Digital illustration of a glowing padlock over circuit board graphics, symbolizing cybersecurity and data protection.
Power of Ideas

Progress with Purpose: Fighting Criminalized Governance Together

Few forces are reshaping the global landscape more rapidly than the rise of transnational fraud. Nowhere is this clearer than in Southeast Asia. Scam centers in the Mekong region have evolved from isolated compounds into sprawling polycriminal enterprises—driving trends of human trafficking, online fraud, illegal gambling, and even child sextortion.

These are not just criminal networks operating in the shadows. Increasingly, they operate with the protection and active participation of formal institutions. When state actors become entangled with syndicate interests, the challenge multiplies, and its consequences ripple worldwide.

The US Department of the Treasury’s action earlier this year against Huione Group underscores the potential scale of the problem (Huione operates the “largest illicit marketplace in history”), and the beginning of a response. But even decisive unilateral regulation will not, on its own, be enough. These criminal enterprises and their hosts are savvy, adaptive, and persistent. They exploit global regulatory gaps, utilize advanced technologies, and leverage co-opted institutions to evade meaningful disruption. Combating them requires something more durable: purposeful coalitions that draw from the combined strength of concerned governments, financial institutions, technology platforms, and civil society.

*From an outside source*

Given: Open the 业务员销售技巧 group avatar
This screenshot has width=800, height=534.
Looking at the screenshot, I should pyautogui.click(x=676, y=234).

At its heart, we are witnessing an unprecedented criminalization of national governance with globally reaching harms. When local elites and the institutions they control become captured by organized crime, entire jurisdictions can transform into “scam states”—economies where fraud is no longer peripheral but woven into the very political and economic fabric. This reality (now extant to varying degrees in contexts across the region) poses a direct challenge to an integrated, collaborative international system and a threat to citizens globally. 

Just as the global community has agreed that certain practices—like harboring terrorists or proliferating nuclear weapons—are beyond the bounds of acceptable sovereign behavior, so too must it be said of jurisdictions that systematically host and benefit from industrial-scale criminal fraud. 

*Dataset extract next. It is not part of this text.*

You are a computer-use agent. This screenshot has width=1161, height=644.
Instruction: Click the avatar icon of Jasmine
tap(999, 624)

This challenge is not confined to Southeast Asia, but the Mekong illustrates what is at stake. Scam centers there now target millions of victims worldwide, raking in tens of billions annually. Behind the statistics are human tragedies: life savings stolen, trust in financial systems eroded, countless young people trafficked into compounds and forced to perpetrate crimes under threat of violence. Particularly alarming is the emergence of evidence on child sextortion schemes operating from the same compounds—a reminder that the harm is not only financial but deeply personal, targeting the most vulnerable members of our societies. 

Against such an adversary, fragmented and unilateral approaches will fail. To meaningfully disrupt these networks, partnerships must be purposeful, global, and correctly targeted. Three elements stand out.

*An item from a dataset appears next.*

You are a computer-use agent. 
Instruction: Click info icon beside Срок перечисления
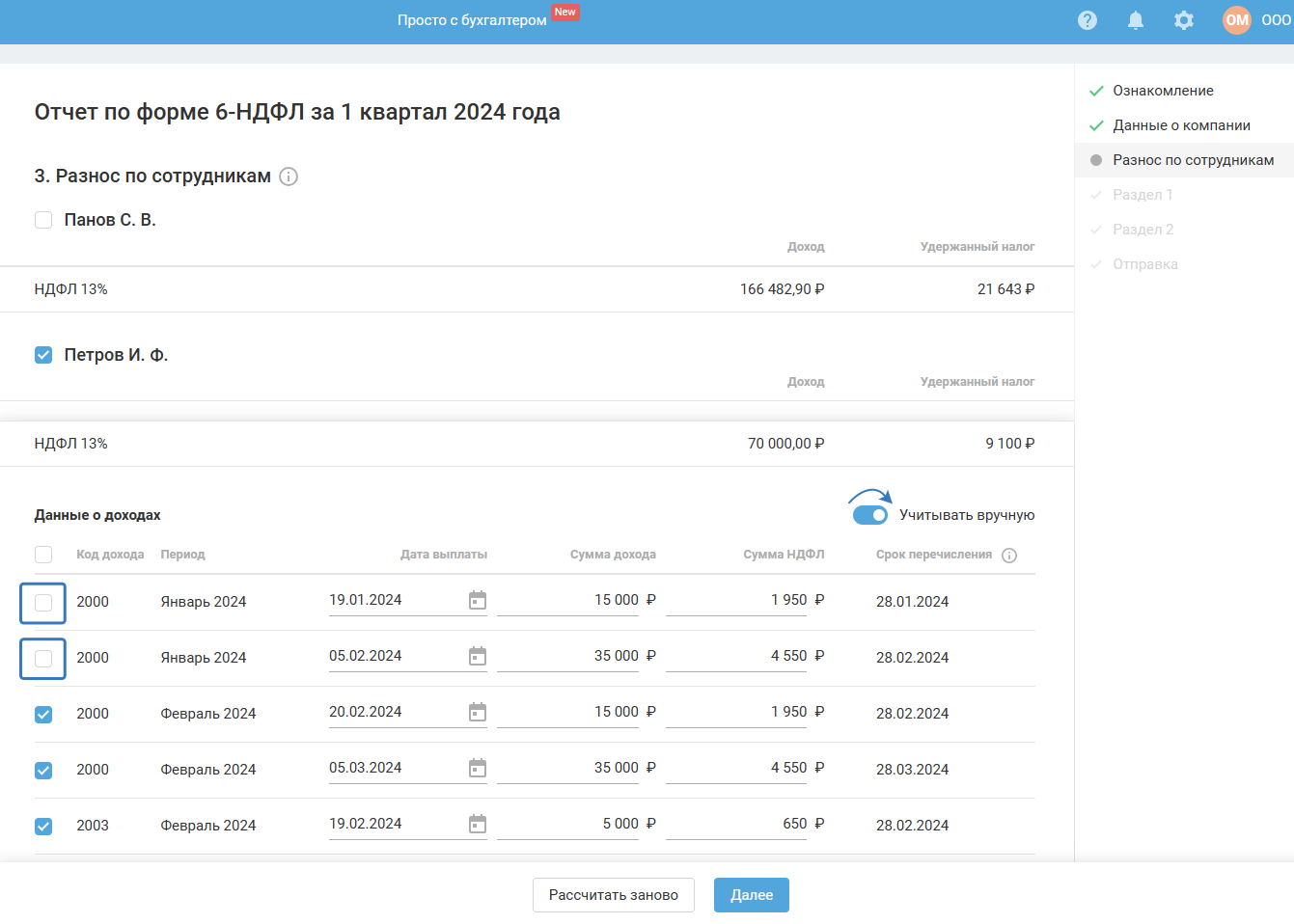pos(1009,556)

First, coordinated financial disruption. Banks, payment processors, and cryptocurrency platforms must work in concert with regulators and investigators to choke off illicit cashflows. Data-sharing partnerships can help expose laundering routes that no single institution can see in isolation.

Second, joint cyber-forensics and enforcement. Law enforcement agencies, international watchdogs, technology firms, and civil society groups each hold pieces of the puzzle. By pooling data and expertise, they can map syndicate operations, trace cross-border flows, and bring actions that hold both perpetrators and their enablers to account.

Third, survivor-centered strategies. Tens of thousands of trafficking victims are trapped in scam compounds today. For their sake, fighting the scam economy cannot repeat the mistakes of punitive crackdowns in the “war on drugs”—approaches that too often yielded negligible deterrent impact while inflicting high human costs. Partnerships that combine humanitarian organizations with governments and private industry will not only support rescues and repatriation but also provide the care and training needed to minimize collateral damage and prevent cycles of revictimization.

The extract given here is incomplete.